On the morning of April 24, 1819, the lieutenant colonel received the news that the braid warriors were driving herds of cattle away from Grahamstown. Together with the Hottentot horsemen, he rode out into the field, ambushed the scythe, and with difficulty managed to return to the city. Soon, the hills around Grahamstown turned black from African warriors – a 10,000-strong army led by the prophet Makana himself and his son Ndlambe Mdutshana approached the city.
Wilshire had no more than a couple of hours to prepare the defense. He lined up 450 soldiers of the 38th Infantry and Cape Regiments in two lines on the bank of the stream from the eastern side of the town.

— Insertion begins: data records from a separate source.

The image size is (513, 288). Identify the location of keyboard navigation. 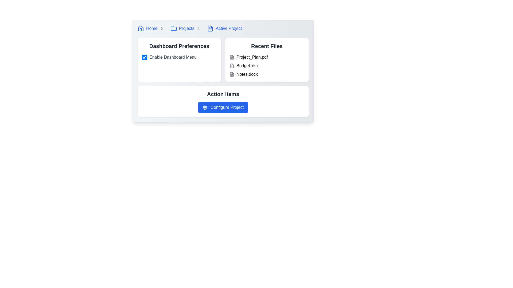
(205, 108).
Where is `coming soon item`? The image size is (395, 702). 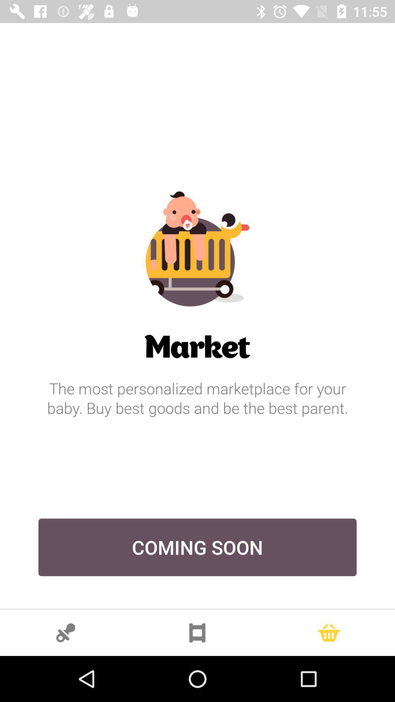
coming soon item is located at coordinates (197, 547).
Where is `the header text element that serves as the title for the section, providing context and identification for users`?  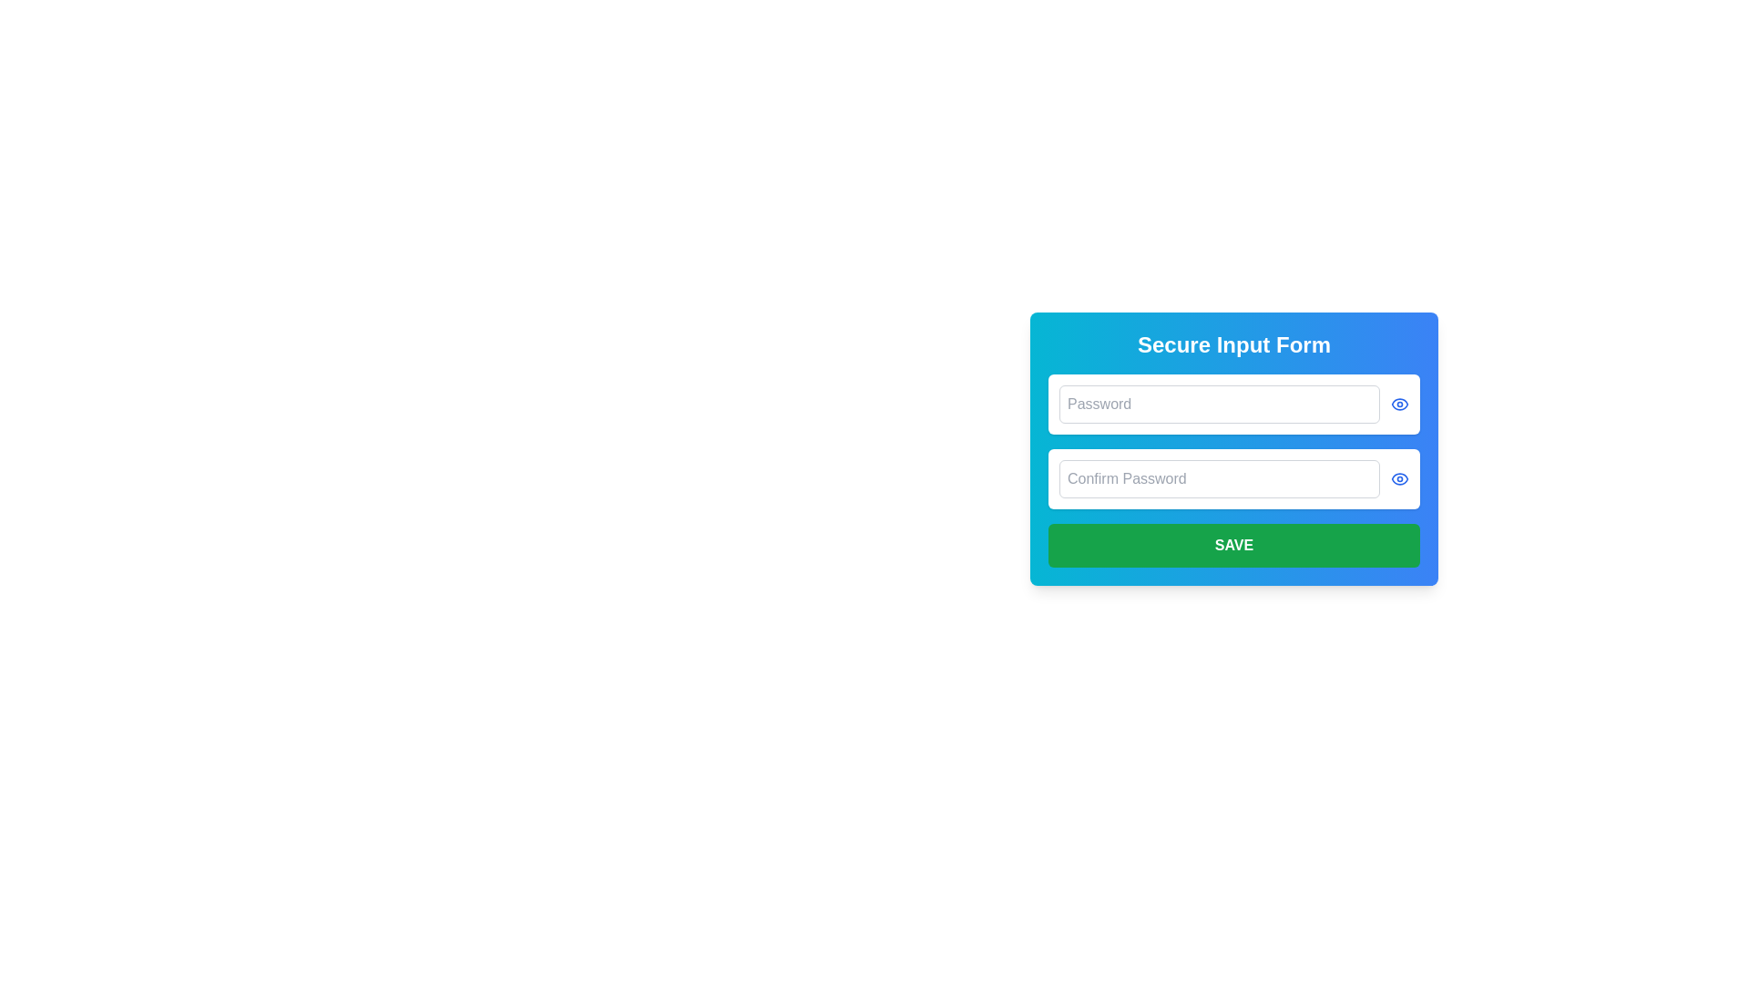 the header text element that serves as the title for the section, providing context and identification for users is located at coordinates (1234, 344).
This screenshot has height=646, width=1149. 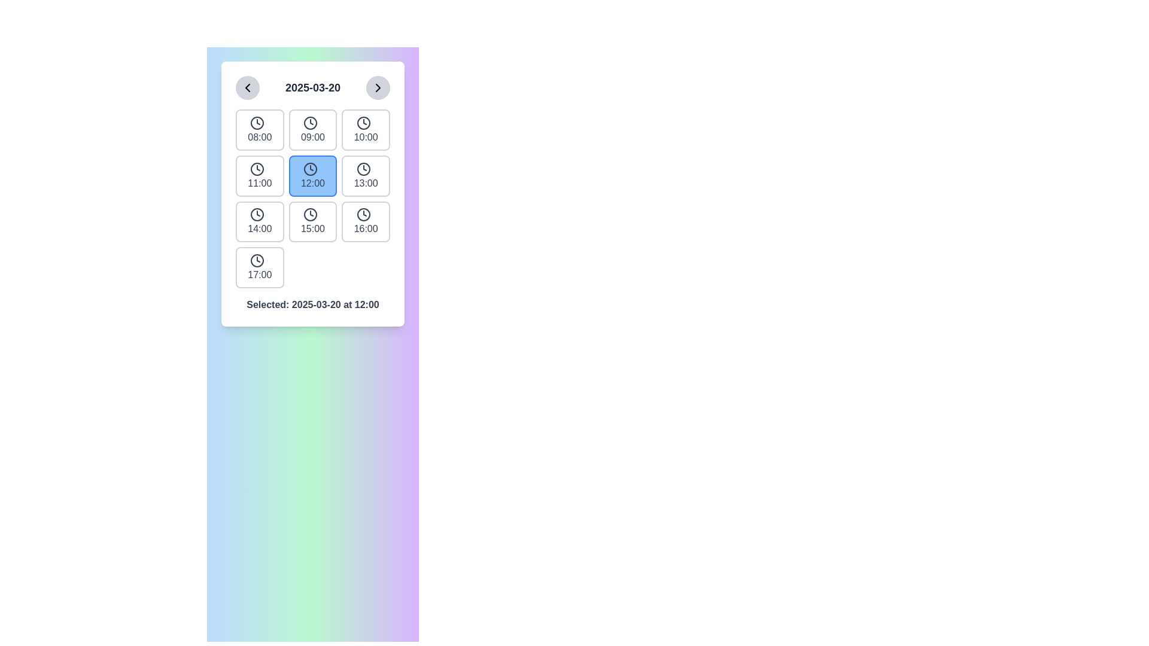 What do you see at coordinates (313, 176) in the screenshot?
I see `the blue rectangular button with rounded corners labeled '12:00'` at bounding box center [313, 176].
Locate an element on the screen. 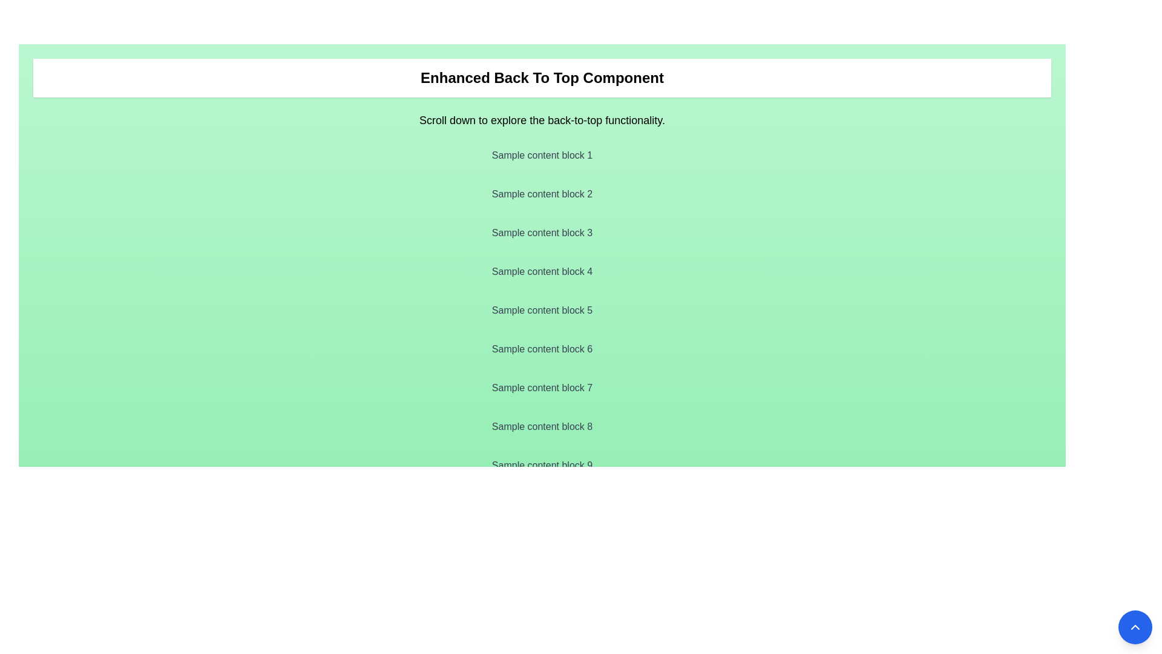  the static text block displaying 'Sample content block 9.' is located at coordinates (542, 464).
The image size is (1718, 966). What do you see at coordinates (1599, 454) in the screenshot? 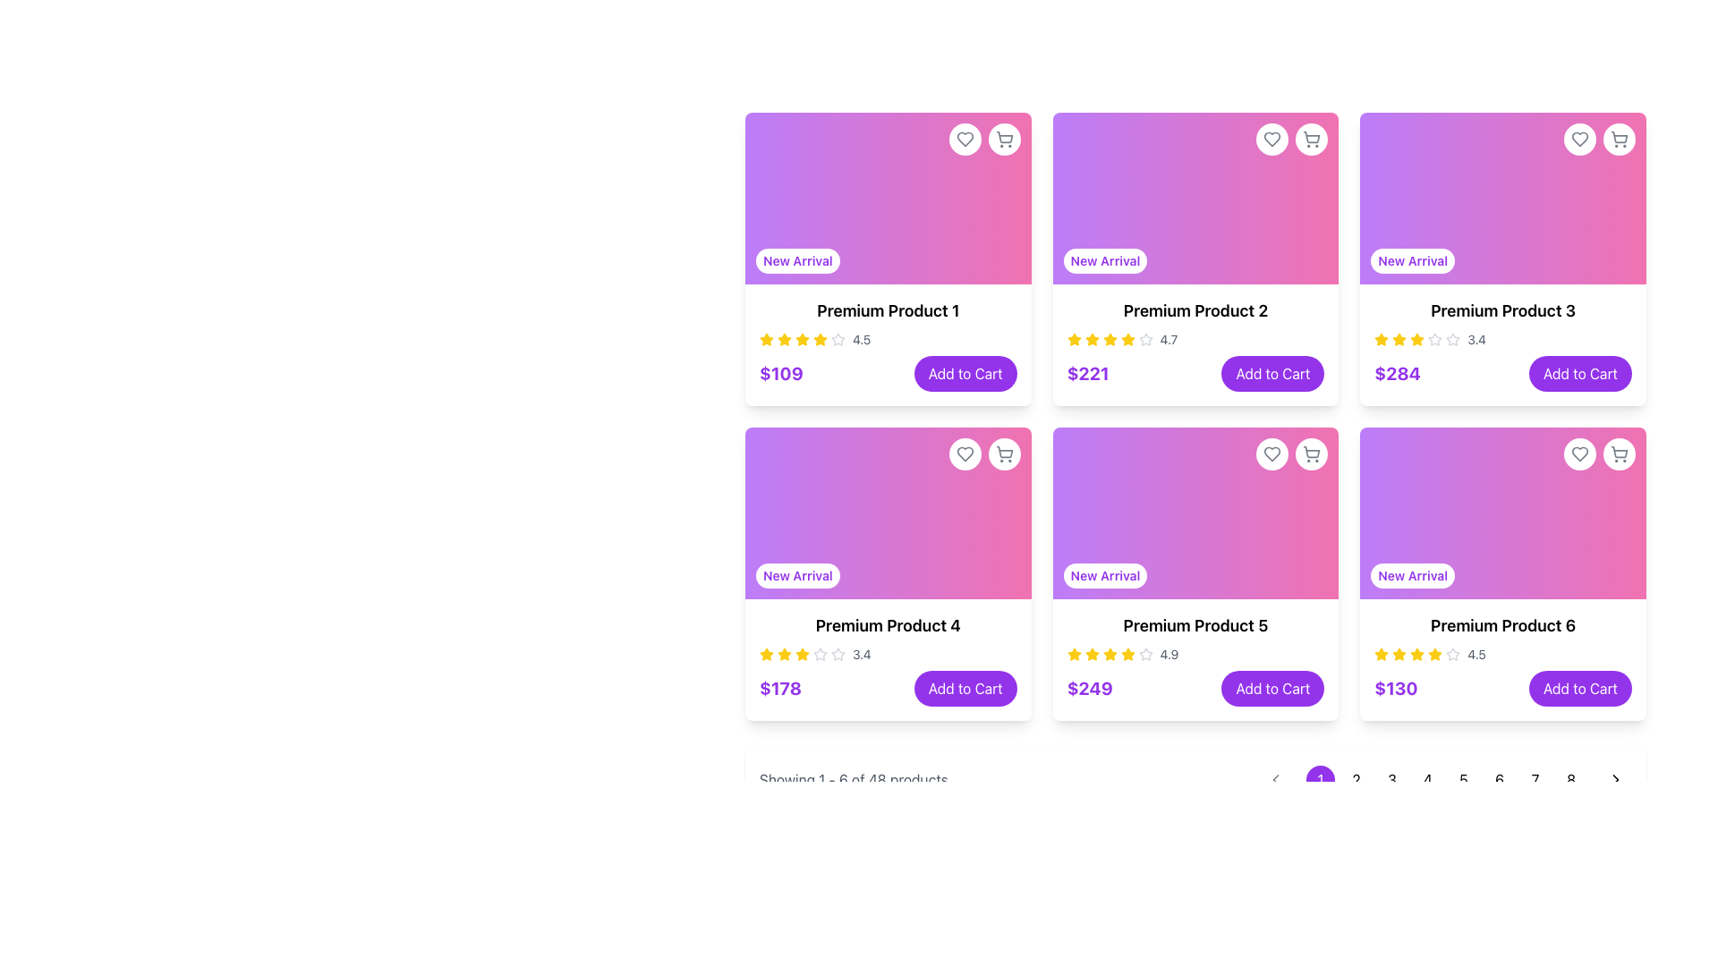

Behind them were five guns of the Royal Artillery. 60 local volunteers defended the barracks from the other side.
Queen Adelaide Province Short History
For some time, peace reigned on the eastern frontier of the Cape Colony. Missionaries embarked on the Christianization and “civilization” of the scythe. Only the factors that forced Africans to migrate to the southwest did not disappear: agrarian overpopulation and the need for land for fields and pastures led to the fact that by the beginning of the 1830s, the spit again occupied the territory to Fishriver. Their conflicts with white farmers resumed. The commander of the eastern frontier, Colonel Henry Somerset, the son of a former governor, responded to any theft of cattle from white farmers with brutal punitive actions, burning African huts and confiscating their cattle. The leaders of the braid of Macom and Tihali, with the help of the missionaries, wrote a complaint to the new Cape Governor, Lieutenant General Benjamin D’Urban:“Colonel Somerset kills the kaffirs, he destroyed the world on our land, tearing it to pieces . ” The complaint remained unanswered.